I don't understand your point #1, the 'definition' of N. When you're defining your own field you can't just use ellipses that vaguely! But I can address your third point, assuming that N is some distinguished element of a set S over which your field lies:
arbol said:
3. There must be a field, a set of elements having two operations, designated addition and multiplication, satisfying the conditions that multiplication is distributive over addition, that the set is a group under addition (where N is the unit of all the other elements in the set), and that the elements with the exception of an additive identity form a group under multiplication.

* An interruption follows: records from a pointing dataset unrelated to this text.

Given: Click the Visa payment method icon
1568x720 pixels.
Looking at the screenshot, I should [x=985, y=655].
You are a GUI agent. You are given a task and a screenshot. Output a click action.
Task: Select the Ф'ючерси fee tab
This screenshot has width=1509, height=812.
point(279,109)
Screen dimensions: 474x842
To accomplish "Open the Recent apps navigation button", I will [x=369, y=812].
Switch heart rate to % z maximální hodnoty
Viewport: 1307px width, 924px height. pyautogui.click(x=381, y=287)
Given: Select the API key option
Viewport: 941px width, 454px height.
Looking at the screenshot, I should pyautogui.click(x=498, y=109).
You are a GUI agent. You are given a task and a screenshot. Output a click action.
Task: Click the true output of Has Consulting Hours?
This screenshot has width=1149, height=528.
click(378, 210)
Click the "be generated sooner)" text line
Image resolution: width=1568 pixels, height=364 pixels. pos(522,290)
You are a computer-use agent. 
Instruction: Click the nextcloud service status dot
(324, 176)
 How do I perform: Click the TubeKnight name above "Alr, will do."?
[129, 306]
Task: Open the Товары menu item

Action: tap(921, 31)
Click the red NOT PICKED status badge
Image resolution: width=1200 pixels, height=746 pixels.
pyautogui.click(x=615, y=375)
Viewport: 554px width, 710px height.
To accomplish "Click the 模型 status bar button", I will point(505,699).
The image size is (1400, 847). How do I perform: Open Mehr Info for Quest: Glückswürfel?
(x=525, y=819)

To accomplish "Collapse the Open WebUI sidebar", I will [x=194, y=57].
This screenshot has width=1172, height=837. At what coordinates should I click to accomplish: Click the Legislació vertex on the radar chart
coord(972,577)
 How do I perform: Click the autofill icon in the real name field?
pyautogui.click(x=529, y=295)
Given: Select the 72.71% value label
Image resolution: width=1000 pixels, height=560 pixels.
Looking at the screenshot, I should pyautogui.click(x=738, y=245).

a. If X, Y, and Z are elements in the said set, then
1.) X + Y = Y + X.
2.) X*Y = Y*X.
3.) (X + Y) + Z = X + (Y + Z).
4.) (X*Y)*Z = X*(Y*Z).
5.) X*(Y + Z) = X*Y + X*Z.
6.) 0 + X = X.
7.) N*N^(-1) = 1.
There does exist at least one such field: GF(2) suffices, for example. Here's the correspondence:
0 := 0
1 := 1
N := 1
N^{-1} := 1
GF(3) also suffices. Here's one correspondence:
0 := 0
1 := 1
N := 2
N^{-1} := 2
Heck, any field suffices, since there has to exist some invertible element, which is all 7 requires. (Of course all nonzero elements are invertible in a field.)
Now in the context of a field, let's examine the 'definition' for N:
"N = infinity = 1234567891011121314..."
Now "infinity" has no meaning in abstract algebra, so we ignore that part: clearly, that's just an alternate name for N. But "1234567891011121314..." seems to have meaning: let's examine that.
Definitions (over a generic field with additive identity 0 and multiplicative identity 1):
0 := 0
1 := 1
2 := 1 + 1
3 := 1 + 1 + 1
4 := 1 + 1 + 1 + 1
. . .
9 := 1 + 1 + 1 + 1 + 1 + 1 + 1 + 1 + 1
f(n) := n * (1 + 1 + 1 + 1 + 1 + 1 + 1 + 1 + 1 + 1)
Further, define g(n) to be the digit in the nth decimal place of the Champernowne constant, defined additively as above.
Let N_0 = 0 and N_k=f(N_{k-1})+g(k).
Now N is naturally defined as the limit of the N_k if such limit is defined. But I can't think of any field in which it is defined, unless you consider the degenerate 0=1 (which convention does not consider a field). It's not defined for any Galois field, and it's not defined for the real or rational numbers.